How to complete this task:
Leave out the pictures and set down exactly the lines from the start of the listing through the one with "The width and height of the screenshot is (379, 756).", both included.

Input material:

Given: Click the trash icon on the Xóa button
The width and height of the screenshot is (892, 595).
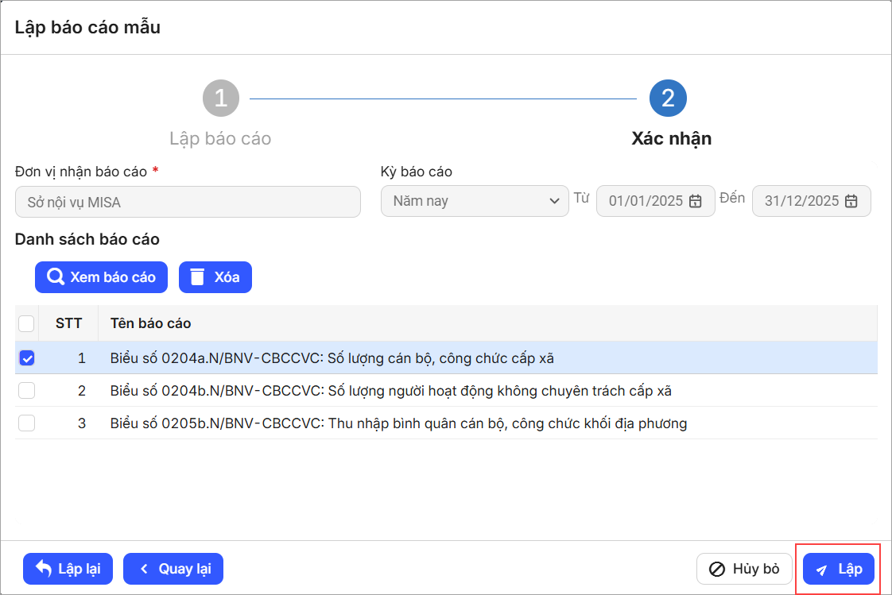Looking at the screenshot, I should pos(198,277).
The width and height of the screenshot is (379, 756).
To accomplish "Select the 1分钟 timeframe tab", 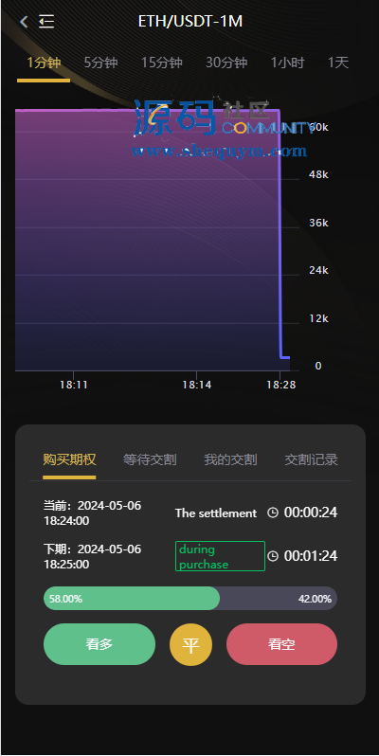I will (x=44, y=63).
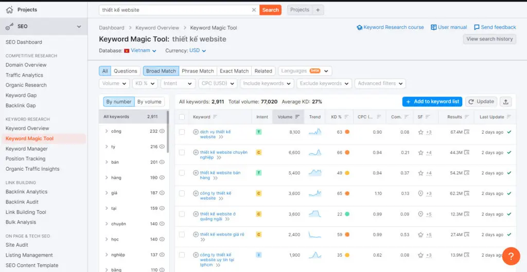Click the eye icon next to công group
This screenshot has height=272, width=527.
(162, 132)
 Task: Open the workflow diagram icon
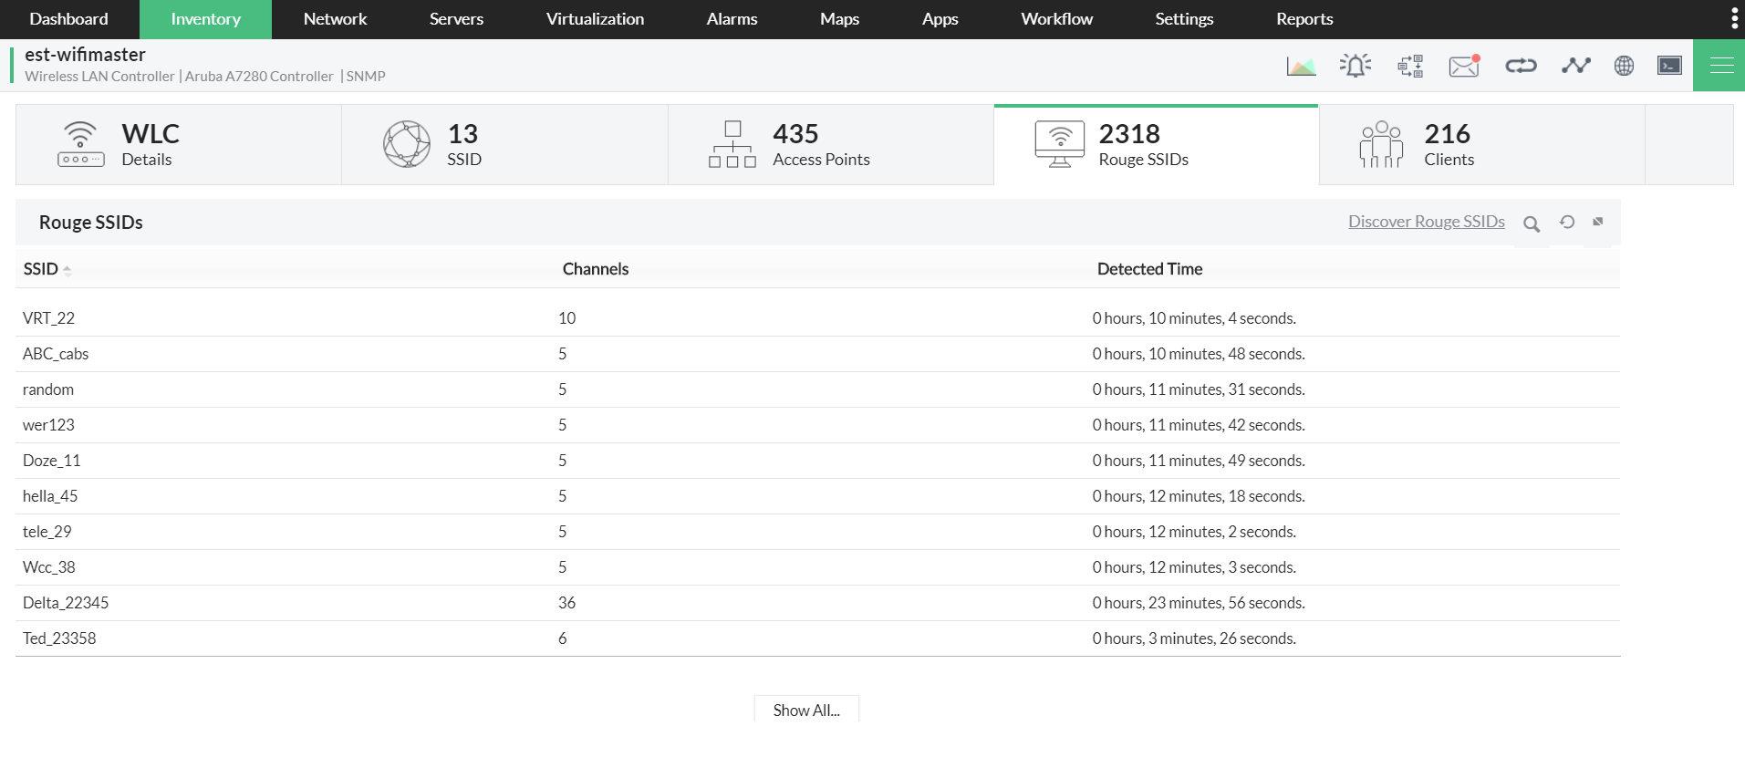(1410, 66)
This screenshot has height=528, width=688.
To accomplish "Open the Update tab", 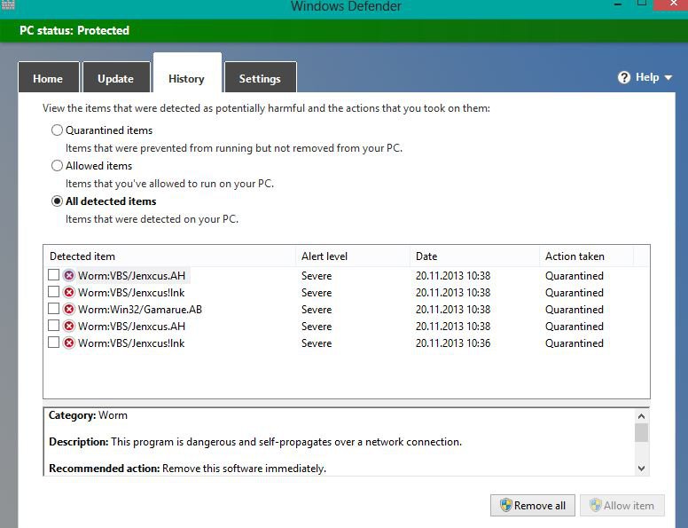I will tap(115, 78).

Expected output:
Given: Click the trash icon on the Xóa button
The width and height of the screenshot is (892, 595).
Looking at the screenshot, I should pos(198,277).
The width and height of the screenshot is (379, 756).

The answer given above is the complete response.